Strong fences make good neighbours
It isn't strategic for Canada to invest in its airforce, because it is mostly useless for the types of wars Canada may find itself into:
A foreign (non-American) adversary attacks Canada: won't be necessary since the United States will intervene automatically as it doesn't want to have a (probably nuclear capable) enemy at its border.
The United States attacks Canada: The airforce will probably be destroyed on the ground as they did with Iran. Asymmetrical warfare will be Canada's best leverage here.
Canada attacks a foreign nation for some reason: This is just going to fail abysmally. Reminder that Canada doesn't even operate an aircraft carrier. If it attacks as part of a coalition, the CAF won't be the determining factor in victory or defeat.

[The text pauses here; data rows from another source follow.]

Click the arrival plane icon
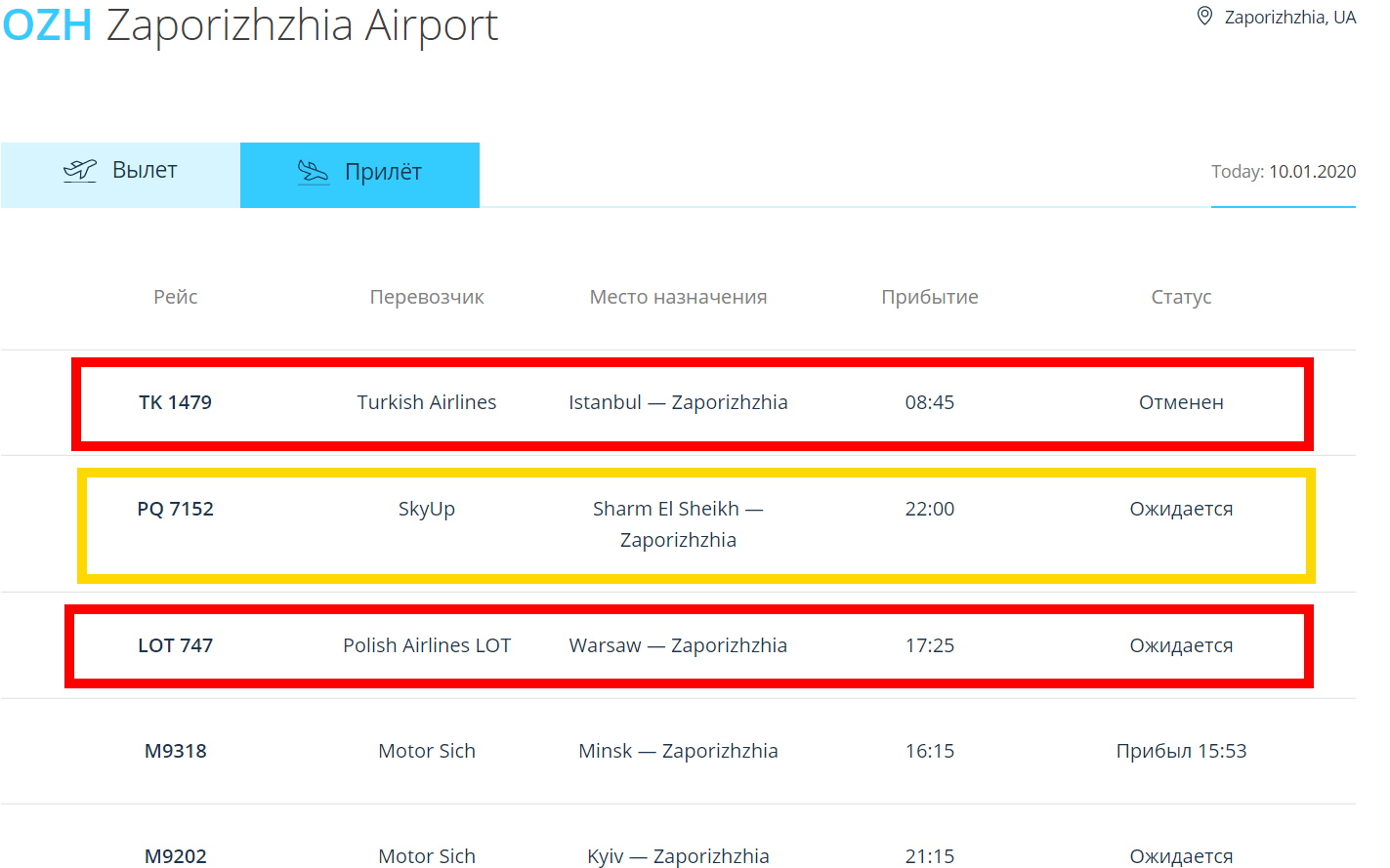Viewport: 1390px width, 868px height. 314,173
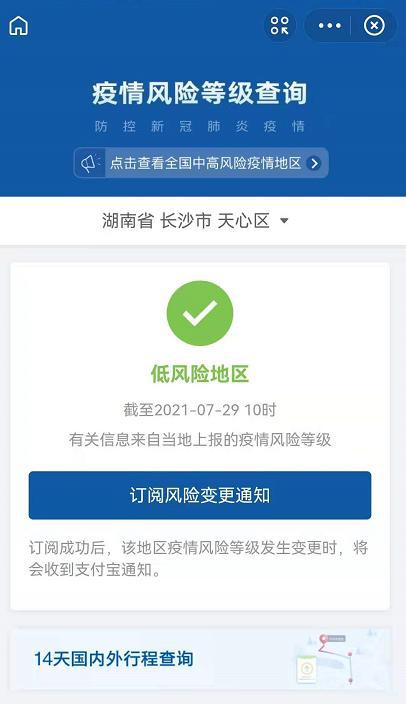The image size is (406, 704).
Task: Close the mini-program with the X icon
Action: click(374, 26)
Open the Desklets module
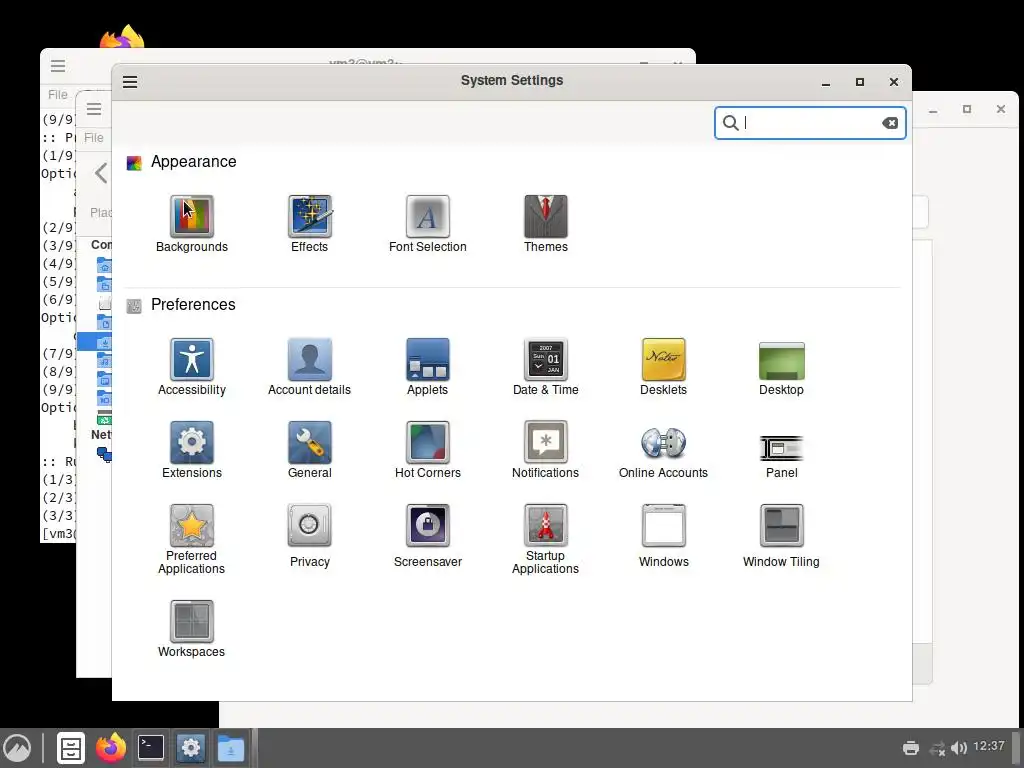This screenshot has height=768, width=1024. click(x=664, y=366)
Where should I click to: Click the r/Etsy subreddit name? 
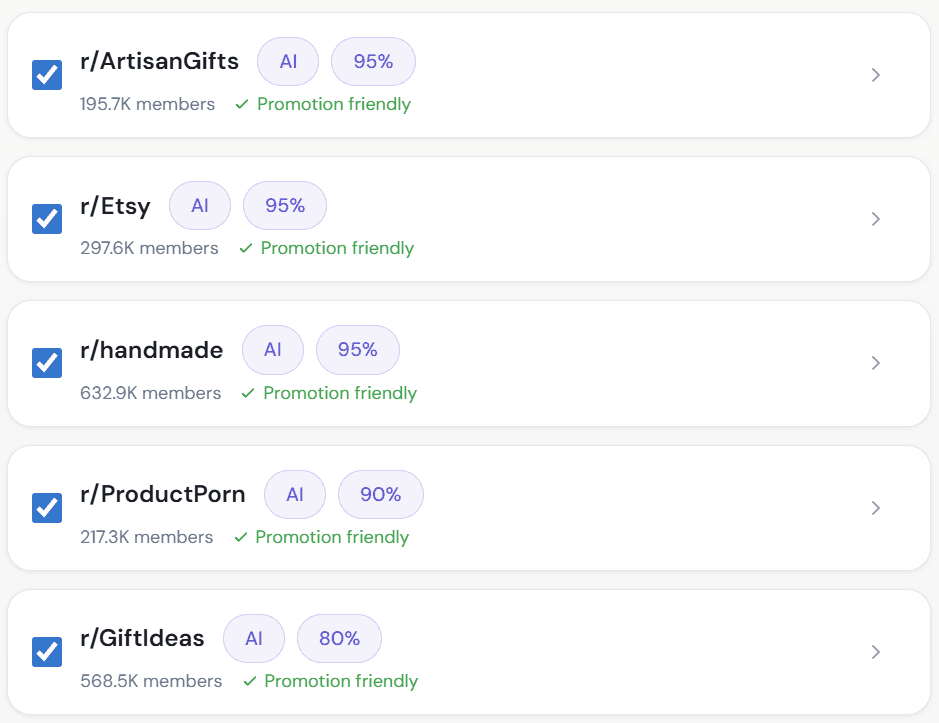[115, 207]
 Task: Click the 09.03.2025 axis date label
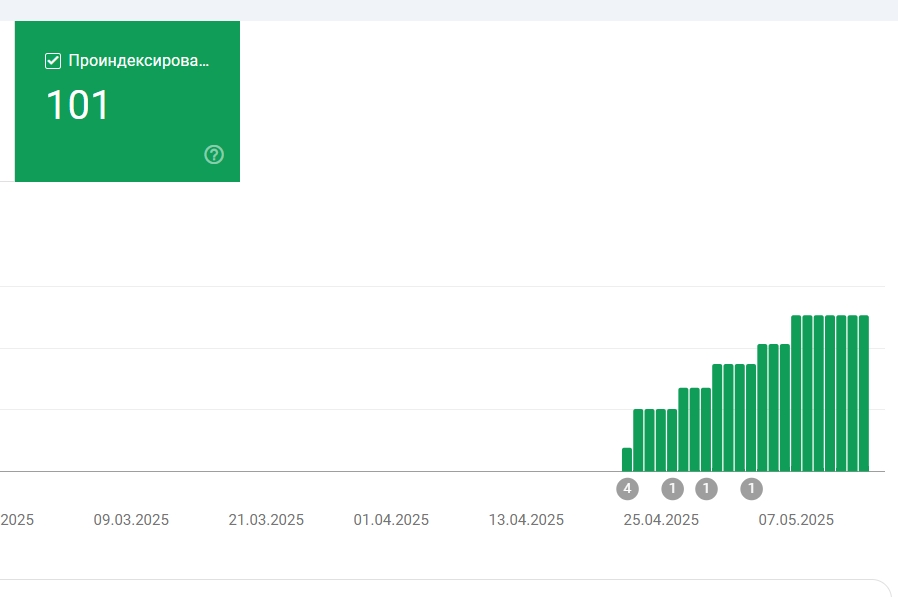[131, 520]
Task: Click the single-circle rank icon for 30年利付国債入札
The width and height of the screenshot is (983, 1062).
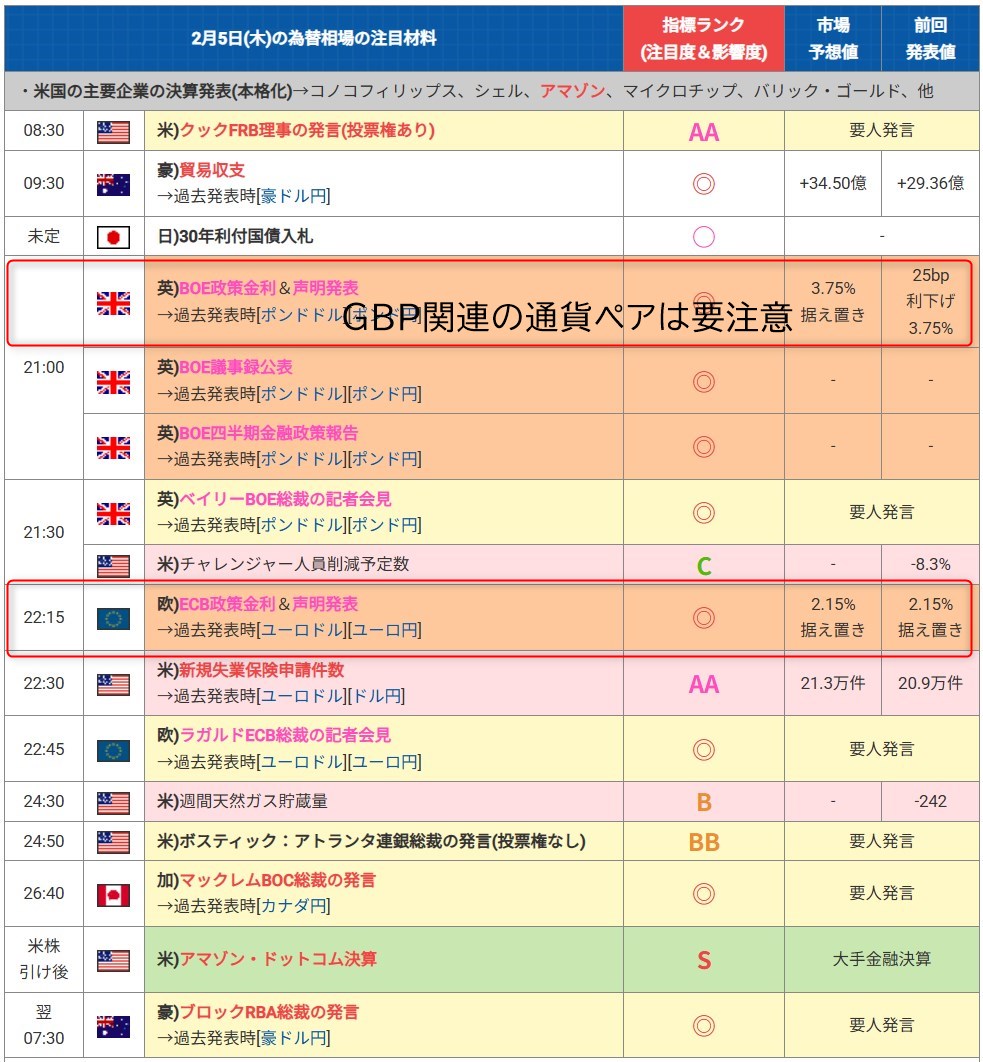Action: pos(703,237)
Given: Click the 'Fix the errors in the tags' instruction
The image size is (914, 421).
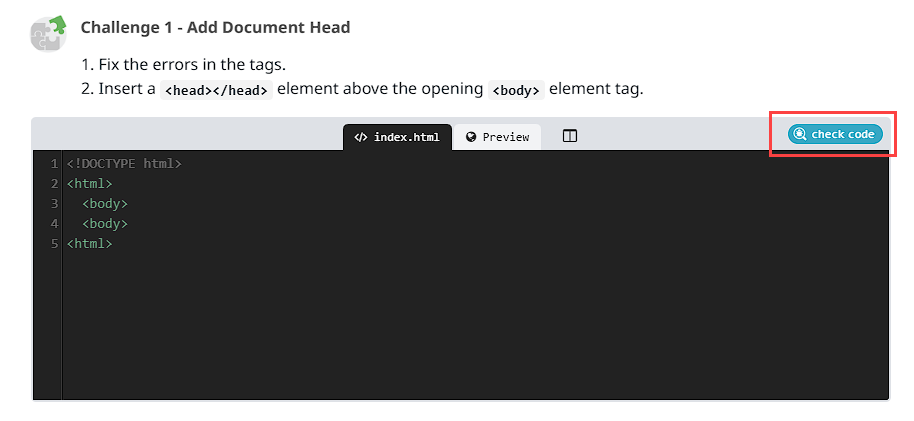Looking at the screenshot, I should point(192,64).
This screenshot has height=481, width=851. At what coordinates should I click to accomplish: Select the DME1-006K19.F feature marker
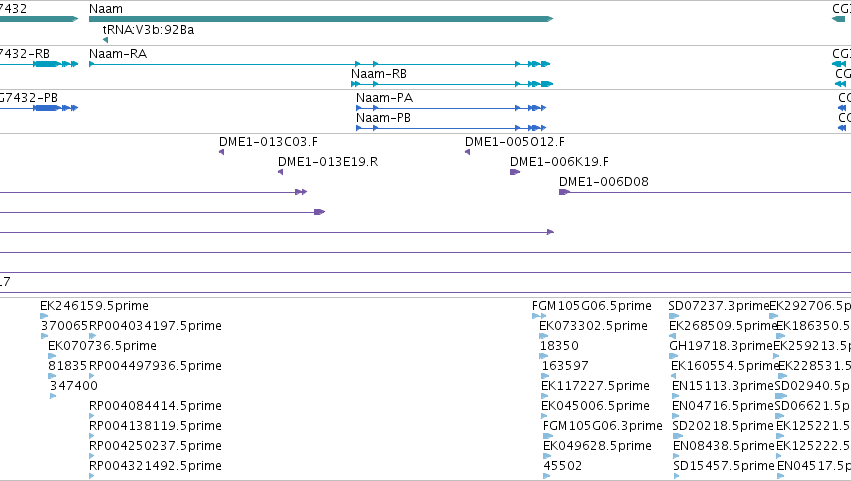(515, 172)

It is strategic for Canada to invest in its air force because:
You can see some of the absurdities of not having a proper air force in Switzerland. They used to have an Air Force that only operated during daytime business hours. In 2014 an Ethiopian Airlines pilot hijacked his own plane and landed it in Geneva. Italy and France scrambled to escort the plane through their airspaces. Switzerland had to just let it do what it wanted because their Air Force didn't operate 24 hours a day.
In fact, for a huge and nearly empty country like Canada, the air force is arguably the most important military branch. Since prehistoric times, the size of a country / kingdom / empire was defined by the region in which it had a monopoly on the use of force. If Canada wants to claim sovereignty over the entire North, and not just the Montreal to Toronto corridor, it needs to be able to notice an invasion in the north, attack anybody there tying to claim its territory, and transport soldiers up there if necessary. That's all Air Force stuff.
A modern Air Force might not mean fighter pilots in supersonic planes. As things in Ukraine have shown, it might instead be mostly drones.
Or Canada responds when an ally activates article 5 of the NATO treaty. Then an air force will be needed
So coalition scenario. Then it will need more allies that just itself anyway.